GIVEN INSTRUCTION A
In the entries, change "chevron" to "arrow" in the lines between the one holding "Expand the İçindekiler" and the one holding "will click(208, 57).", inclusive. Return only those lines, with everything else left the same.

QUOTED TEXT
# # # # #

Question

A block moves down a smooth inclined plane of inclination $\theta $ . Its velocity on reaching the bottom is $v$ . If it slides down a rough inclined plane of same inclination, its velocity on reaching the bottom is $v / n$ , where $n$ is a number greater than $1$. The coefficient of friction is given by

• A. $\mu =\tan \theta \left(1 - \frac{1}{n^{2}}\right)$
• B. $\mu =\cot \theta \left(1 - \frac{1}{n^{2}}\right)$
• C. $\mu=\tan \theta\left(1-\frac{1}{n^{2}}\right)^{1 / 2}$
• D. $\mu = \text{cot} \theta \left(1 - \frac{1}{n^{2}}\right)^{\text{1/2}}$s

Answer 1

Answer: (A)

For smooth, $ \, v^{2}=2\left(g \, \sin \theta \right) \, s . . .\left(\right.1\left.\right)$
For rough, $ \, \left(\frac{v}{n}\right)^{2}= \, 2 \, g \, \left(\sin \theta - \mu \cos \theta \right)S. . .\left(\right.2\left.\right)$
on solving, $ \, \mu =\left(1 - \frac{1}{n^{2}}\right)tan\theta $

# # # # #

ENTRIES SHOWN
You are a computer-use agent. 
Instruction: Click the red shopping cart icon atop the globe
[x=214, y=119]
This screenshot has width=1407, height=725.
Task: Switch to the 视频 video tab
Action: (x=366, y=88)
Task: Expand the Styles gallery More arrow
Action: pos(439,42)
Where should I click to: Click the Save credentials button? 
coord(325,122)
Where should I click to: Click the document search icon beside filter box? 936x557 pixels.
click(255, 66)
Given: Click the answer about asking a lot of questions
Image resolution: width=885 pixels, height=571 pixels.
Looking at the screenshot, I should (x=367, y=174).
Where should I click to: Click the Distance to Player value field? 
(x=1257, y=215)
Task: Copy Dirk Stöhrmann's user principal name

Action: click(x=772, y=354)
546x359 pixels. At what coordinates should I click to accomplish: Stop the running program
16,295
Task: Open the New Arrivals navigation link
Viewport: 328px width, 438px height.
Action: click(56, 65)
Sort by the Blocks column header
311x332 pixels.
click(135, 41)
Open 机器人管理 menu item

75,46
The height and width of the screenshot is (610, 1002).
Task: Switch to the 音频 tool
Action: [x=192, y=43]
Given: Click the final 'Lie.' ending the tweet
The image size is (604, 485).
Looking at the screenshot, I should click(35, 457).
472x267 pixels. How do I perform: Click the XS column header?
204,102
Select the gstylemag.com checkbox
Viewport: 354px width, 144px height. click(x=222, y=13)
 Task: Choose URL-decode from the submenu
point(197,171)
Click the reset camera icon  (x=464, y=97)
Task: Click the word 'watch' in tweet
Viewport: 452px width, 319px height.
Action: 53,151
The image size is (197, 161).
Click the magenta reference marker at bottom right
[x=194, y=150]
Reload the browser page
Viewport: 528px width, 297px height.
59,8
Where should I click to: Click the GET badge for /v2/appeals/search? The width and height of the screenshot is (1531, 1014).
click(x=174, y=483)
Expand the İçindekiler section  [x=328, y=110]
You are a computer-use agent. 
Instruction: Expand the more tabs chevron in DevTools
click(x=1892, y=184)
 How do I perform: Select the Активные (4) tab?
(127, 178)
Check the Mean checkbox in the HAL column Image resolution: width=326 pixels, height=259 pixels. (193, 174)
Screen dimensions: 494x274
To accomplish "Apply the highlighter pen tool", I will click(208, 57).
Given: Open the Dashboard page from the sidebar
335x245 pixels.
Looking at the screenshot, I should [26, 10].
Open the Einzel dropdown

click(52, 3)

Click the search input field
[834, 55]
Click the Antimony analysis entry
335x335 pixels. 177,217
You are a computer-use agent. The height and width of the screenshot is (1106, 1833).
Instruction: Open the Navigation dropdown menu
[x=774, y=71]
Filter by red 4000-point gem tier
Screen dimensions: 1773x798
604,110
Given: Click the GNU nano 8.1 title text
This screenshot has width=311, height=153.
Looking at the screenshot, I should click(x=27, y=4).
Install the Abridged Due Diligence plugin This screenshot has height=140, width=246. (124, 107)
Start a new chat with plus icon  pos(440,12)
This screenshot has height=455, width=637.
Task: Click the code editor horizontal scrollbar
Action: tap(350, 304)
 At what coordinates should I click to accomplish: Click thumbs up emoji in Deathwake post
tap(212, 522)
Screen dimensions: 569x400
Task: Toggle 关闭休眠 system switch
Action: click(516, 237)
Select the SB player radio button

# # # # #

GIVEN INSTRUCTION B
Translate this sentence from the physics problem into Spanish: "A block moves down a smooth inclined plane of inclination $\theta $ ."

WRITTEN REPLY A
Expand the İçindekiler section  [x=328, y=110]
You are a computer-use agent. 
Instruction: Expand the more tabs arrow in DevTools
click(x=1892, y=184)
 How do I perform: Select the Активные (4) tab?
(127, 178)
Check the Mean checkbox in the HAL column Image resolution: width=326 pixels, height=259 pixels. (193, 174)
Screen dimensions: 494x274
To accomplish "Apply the highlighter pen tool", I will click(208, 57).

WRITTEN REPLY B
Un bloque desciende por un plano inclinado liso de inclinación $\theta$.